Onderwijs wordt gedefinieerd als het proces waarin een groep individuen kennis over bepaalde onderwerpen overdraagt, waarbij ze zich kunnen laten leiden door een leider die het onderwerp dat wordt besproken correct kent. Tegenwoordig is onderwijs grotendeels op school geworteld; het kan echter overal worden verworven, een feit dat de meeste individuen op de planeet weten, maar negeren. Op dezelfde manier wordt het beschouwd als een van de oudste menselijke activiteiten, die het licht zagen toen primitieve mensen begonnen te communiceren door middel van tekens en door te geven wat ze om hen heen voelden.
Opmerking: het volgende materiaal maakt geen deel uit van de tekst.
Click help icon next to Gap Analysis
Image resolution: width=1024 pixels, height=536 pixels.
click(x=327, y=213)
Schrijven en lezen zijn de meest fundamentele fundamenten van onderwijs, omdat het, net als analyse, hulpmiddelen zijn die van groot belang zijn voor de normale ontwikkeling van een persoon, waardoor het mogelijk wordt gemaakt om, in combinatie met spraak, de wijsheid over iets te communiceren. Aangezien de takken van het onderwijs in wezen de divisies zijn waarmee het wordt geconfronteerd, namelijk: initieel onderwijs, dat zich voornamelijk richt op het onderwijzen van kinderen onder de 5 jaar; basisonderwijs, gericht op kinderen ouder dan 6 jaar, tot ongeveer 13 jaar; basisonderwijs, dat bedoeld is om jongens tussen 14 en 17 jaar oud op te leiden.
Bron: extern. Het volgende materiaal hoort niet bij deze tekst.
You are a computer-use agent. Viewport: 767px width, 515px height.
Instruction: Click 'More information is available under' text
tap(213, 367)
Evenzo zijn er andere takken, zoals: psychologisch onderwijs, dat verantwoordelijk is voor het begeleiden van kinderen en jongeren met betrekking tot kwesties van het dagelijks leven; speciaal onderwijs behandelt kinderen met specifieke lichamelijke of geestelijke aandoeningen; kunsteducatie is verantwoordelijk voor het vormen van de gemeenschap met verschillende soorten culturele gegevens; lichamelijke opvoeding is gericht op het trainen van het lichaam. Er is een grote verscheidenheid aan educatieve takken, maar de eerder genoemde zijn de belangrijkste of meest prominente.